The day Maggie died was the day I stopped travelling on the bus. Each morning at 09.30 prompt, on service 134 into town, I saw her; red hair pushed haphazardly under a cap with thick clumps poking out. And Ginger, snooping and sniffing the hedgerow, his long shaggy hair almost the colour of her own. I refrained from banging on the window as our paths crossed on the edge of the park.
Maggie… dear Maggie. How would she feel if she knew I’d been stalking her all these years? Would it have changed things? I wonder; but I’ll never know.
She was no oil painting, mind. Short and dumpy, over the years she’d piled on the pounds. Even her dress sense was odd. She’d worn the same winter coat since 1970; a big woollen rug of a thing with polar bears decorating the bottom half. Ginger didn’t mind how she looked. He’d jump up and splatter mud on her face whenever he felt a rush of love.

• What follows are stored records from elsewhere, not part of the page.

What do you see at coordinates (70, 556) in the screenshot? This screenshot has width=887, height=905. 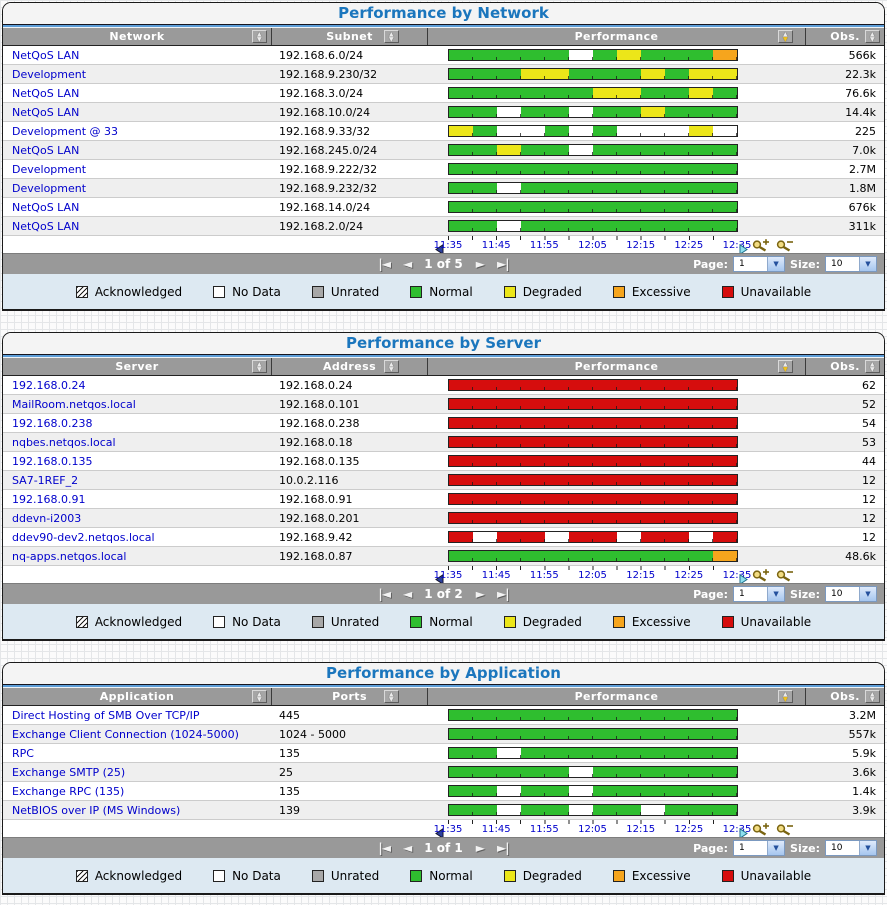 I see `row-name-link: nq-apps.netqos.local` at bounding box center [70, 556].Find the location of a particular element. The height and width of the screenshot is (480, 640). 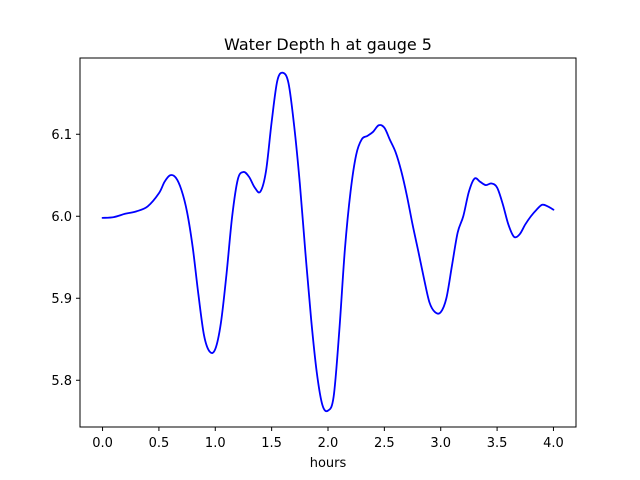

x-tick-label: 3.5 is located at coordinates (498, 444).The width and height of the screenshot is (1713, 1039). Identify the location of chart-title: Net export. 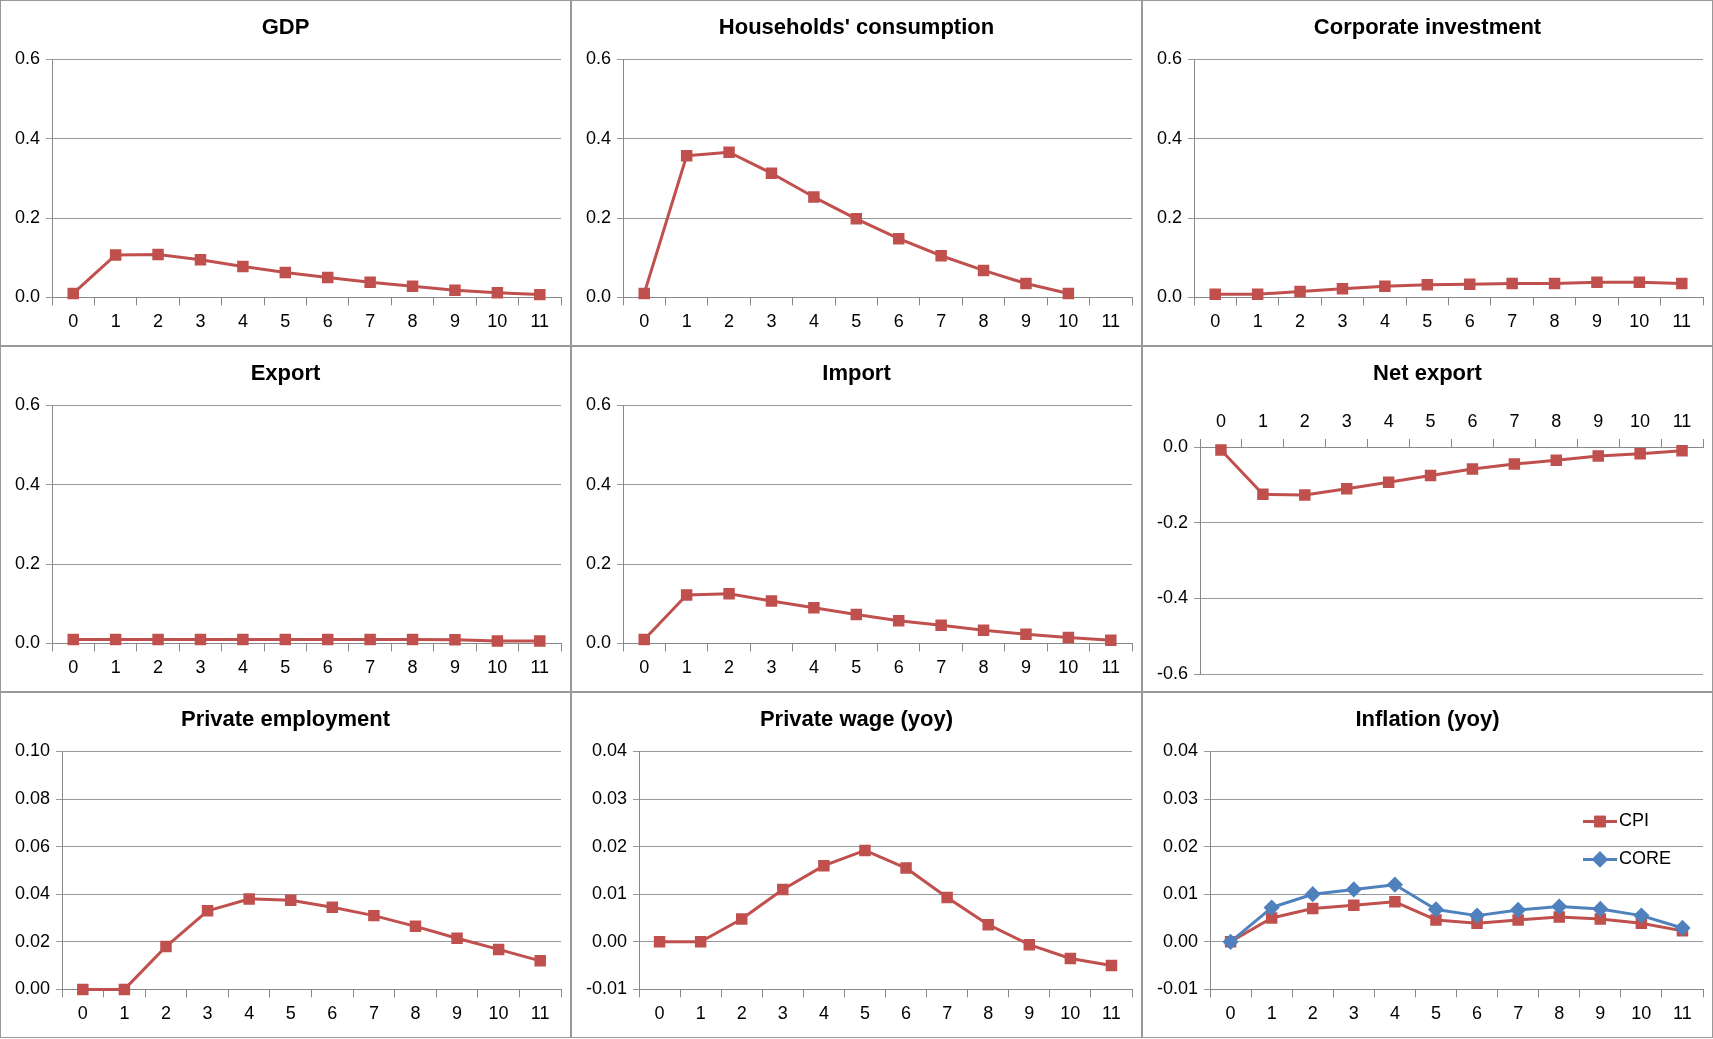
(1428, 373).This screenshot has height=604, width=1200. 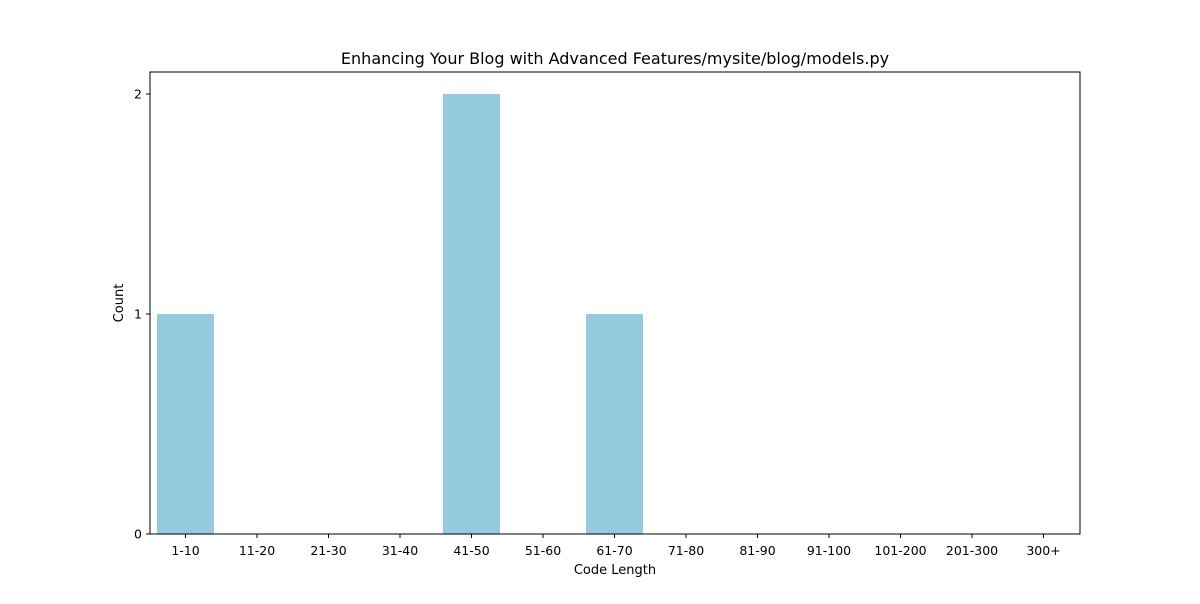 I want to click on y-axis: 0 1 2, so click(x=142, y=314).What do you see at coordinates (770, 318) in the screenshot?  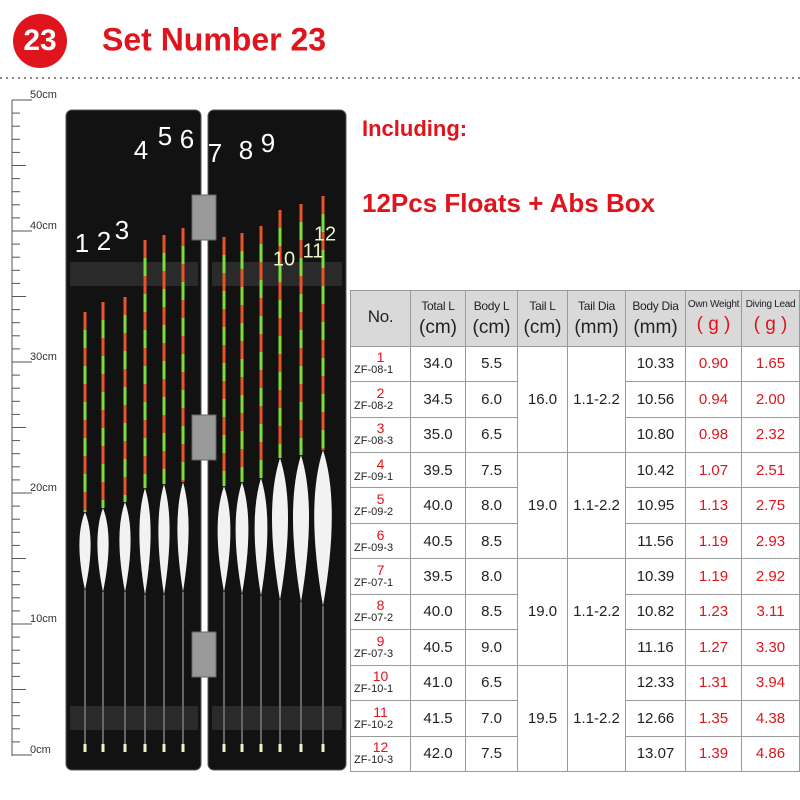 I see `header-cell: Diving Lead ( g )` at bounding box center [770, 318].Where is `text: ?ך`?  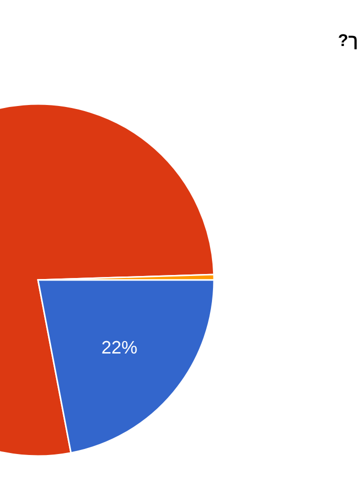
text: ?ך is located at coordinates (348, 40).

That’s how I felt back then; a rush of love for the ‘pie lady.’ I was just a hot headed kid; lost my job, stomped out of home and sought solace with some old winos on the embankment. Along came the do-gooders with cauldrons of soup and buckets of sympathy; and Maggie. Twice a week she parked up her battered mini and inelegantly clambered into the back. From a bottomless pit located somewhere amidst the cramped leg space, she proceeded to retrieve a hoard of drool-making, steaming hot pies; a belly growling delight of freshly baked meat and potato, that tickled the nostrils of every down and out in town.
She wasn’t like the others. Maggie was a one man band… plus dog. She sat in the muck and ate pie with us. She joked and laughed, but never asked questions; never judged. I became obsessed. I needed to know who she was. Why she cared, and cared so hands on; so selflessly. I saw those mischievous dark eyes darting around. Were they resting on me more than others? Was she feeling the connection too?
Aw man, hark at me; an overgrown kid. Filthy; homeless; penniless. Who am I kidding?
What’s the dog’s name?” I ventured.
“Ginger,” she said. “They’re all called Ginger.”
“You’ve more than one?”
“No!” She tossed back her head and chortled. “Just one at a time.” So the pie lady replaces a dog with a look-alike--to call him Ginger?
“Hum, I see the logic.”
“No you don’t,” she says teasingly, “’Cos there isn’t none. I don’t do logic.”
“Really?” I wrestled an urge to blab something stupid and embarrass myself. I was being sucked into her magic at alarming speed. “Are you… um, are you with someone?” She looked around furtively, before leaning up close.
“One dog, you and several waifs and strays.” Now it was my turn to laugh. The ice was broken so I jumped right in.
“Okay, so you’ve no ties?”
“Oh, I have ties! No man; but ties.” The plot thickens. I felt I shouldn’t pursue this line of inquisition. I may have been a reprobate drop out, but I had principles; and an intuitive temperament. “I’m tied to you,” she said eventually. “And him; and him; and her.” She nodded toward the motley crew licking gravy from fingers.
“You’re religious.” I said flatly. “What a shame.” She fixed her eyes on me.
“I don’t do religion either.” Then what? I was struggling. I didn’t push but her stare freaked me out. “My father lived here, on this embankment. They had a row. Mum said he’d be back when he cooled down.” I didn’t ask the question. “The maggots found him first, under the bridge.”I tried not to squirm. “What a waste; trading life and health for pride and bitterness.” This was intense. I looked away but she hadn’t done yet. “And you ask about my ties? I’m tied to the Lord Jesus and his teachings. This is where he sends me. He’s with me now, speaking to me; speaking through me.”
I felt awkward, discomforted. I didn’t know what to say; I said nothing. And in a heart-beat she was bubbly as ever. Feisty and spirited; in love with life, but far more in love with God. That woman made a terrific impact on my life. And she never knew the outcome.
Maggie… dear Maggie. Until we meet again; together forever... united in God’s love.